His legacy ensures musical tradition survives him

Updated: 2012-02-25 08:30

By Wang Kaihao (China Daily)

  Comments() Print Mail Large Medium  Small 分享按钮 0

 His legacy ensures musical tradition survives him

Zang Hong performs hawking songs when selling candied hawthorns on a Beijing street. Da Wei / for China Daily

Celebrated Beijing folk artist Zang Hong passed away after struggling with prostate cancer at the Beijing Hospital of Traditional Chinese Medicine on Sunday afternoon at age 80.

Zang began working at the Beijing Railway Bureau in 1952 and soon after entered the bureau's art troupe because he had displayed talent singing and performing cross-talk.

He later became cross-talk master Wang Changyou's apprentice.

Zang became nationally acclaimed for playing a traditional Beijing hawker in the 1981 film Sadness. He performed hawker songs in about 130 movies and TV series, and became known as the "the King of Hawking".

Traditional Beijing hawking songs, originally sung by vendors in hutong, are usually canzonets with certain rhythms and reflect the city's history and local culture.

The municipal government put the genre on the Beijing Intangible Cultural Heritage list in 2007.

Zang could sing more than 170 hawking song varieties.

Netizens have been expressing condolences on micro blogs.

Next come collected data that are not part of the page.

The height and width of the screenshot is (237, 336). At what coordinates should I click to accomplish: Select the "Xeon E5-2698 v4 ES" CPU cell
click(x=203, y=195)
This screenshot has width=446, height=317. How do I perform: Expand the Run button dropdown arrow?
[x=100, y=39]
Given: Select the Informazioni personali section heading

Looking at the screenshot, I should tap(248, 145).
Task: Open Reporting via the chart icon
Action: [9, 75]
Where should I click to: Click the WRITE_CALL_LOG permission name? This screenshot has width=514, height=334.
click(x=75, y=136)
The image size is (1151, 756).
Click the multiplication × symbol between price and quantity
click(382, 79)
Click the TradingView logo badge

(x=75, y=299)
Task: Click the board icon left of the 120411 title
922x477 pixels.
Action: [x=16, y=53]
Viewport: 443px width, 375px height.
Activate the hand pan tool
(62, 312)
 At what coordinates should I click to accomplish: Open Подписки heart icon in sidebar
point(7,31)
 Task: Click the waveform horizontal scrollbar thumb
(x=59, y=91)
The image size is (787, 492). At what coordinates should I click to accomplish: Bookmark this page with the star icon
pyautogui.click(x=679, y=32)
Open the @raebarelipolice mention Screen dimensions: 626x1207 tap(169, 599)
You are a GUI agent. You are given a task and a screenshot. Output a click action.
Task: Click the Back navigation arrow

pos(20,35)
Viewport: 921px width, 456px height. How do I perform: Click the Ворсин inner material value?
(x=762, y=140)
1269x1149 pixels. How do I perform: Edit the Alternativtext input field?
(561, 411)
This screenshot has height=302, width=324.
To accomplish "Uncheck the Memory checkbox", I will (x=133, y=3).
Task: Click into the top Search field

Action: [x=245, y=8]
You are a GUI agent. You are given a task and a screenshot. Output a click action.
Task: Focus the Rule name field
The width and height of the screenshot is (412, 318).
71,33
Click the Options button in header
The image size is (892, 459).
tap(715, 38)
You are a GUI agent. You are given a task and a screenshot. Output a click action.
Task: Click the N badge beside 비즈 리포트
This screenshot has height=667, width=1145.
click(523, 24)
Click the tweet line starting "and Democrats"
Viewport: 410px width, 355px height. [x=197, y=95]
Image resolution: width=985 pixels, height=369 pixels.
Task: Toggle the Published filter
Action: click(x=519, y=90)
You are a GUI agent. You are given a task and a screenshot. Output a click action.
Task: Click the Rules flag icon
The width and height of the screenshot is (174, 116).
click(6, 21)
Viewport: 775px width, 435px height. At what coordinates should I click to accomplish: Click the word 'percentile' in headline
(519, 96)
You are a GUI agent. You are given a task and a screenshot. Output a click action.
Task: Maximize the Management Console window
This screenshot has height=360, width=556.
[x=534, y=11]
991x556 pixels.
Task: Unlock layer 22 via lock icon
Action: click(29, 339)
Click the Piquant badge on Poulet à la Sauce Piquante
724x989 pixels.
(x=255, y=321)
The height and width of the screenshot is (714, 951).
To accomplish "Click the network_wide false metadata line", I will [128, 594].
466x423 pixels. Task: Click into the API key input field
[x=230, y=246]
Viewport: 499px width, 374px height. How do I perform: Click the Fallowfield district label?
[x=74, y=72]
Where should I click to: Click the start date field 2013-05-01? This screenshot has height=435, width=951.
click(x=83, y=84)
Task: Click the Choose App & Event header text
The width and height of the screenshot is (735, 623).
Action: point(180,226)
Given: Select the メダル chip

"When Zang passed away, Beijing's hutong went silent," TV editor Guo Jinhua writes.

Cross-talk performer Xu Deliang writes: "I can't agree more. But Zang's recordings of hawking songs are of an art form we younger people haven't had a chance to hear in the hutong, because it vanished in the 1980s. Nobody brought hawking songs to such prominence as Zang and I don't expect anyone will again."

Zang was born to a Manchu family as the eighth generation of artisans to arrange weddings and funerals for a living. Growing up with the rituals meant Zang knew Beijing folklore well.

He later hosted numerous ceremonies, weddings and festival celebrations, where he performed hawking songs.

"He knew many traditions that can't be found in reference books," 57-year-old Tang Yongqing, Zang's oldest apprentice, says.

"He was probably the nation's oldest ceremony host who still worked, and he always remained emotional during performances. My master selflessly taught us all he knew rather than keep trade secrets for himself."

Tang says Zang was also conscientious. "He always arrived at the site two hours before the ceremony because he thought the guests would be nervous while waiting for their hosts," Tang recalls.

Zang hosted his last ceremony in May 2011, three months before his health began to deteriorate.

He is survived by his two sons, two grandsons and his wife. A memorial service will be held at 9 am on Feb 25 at Beijing's Daxing Funeral Parlor.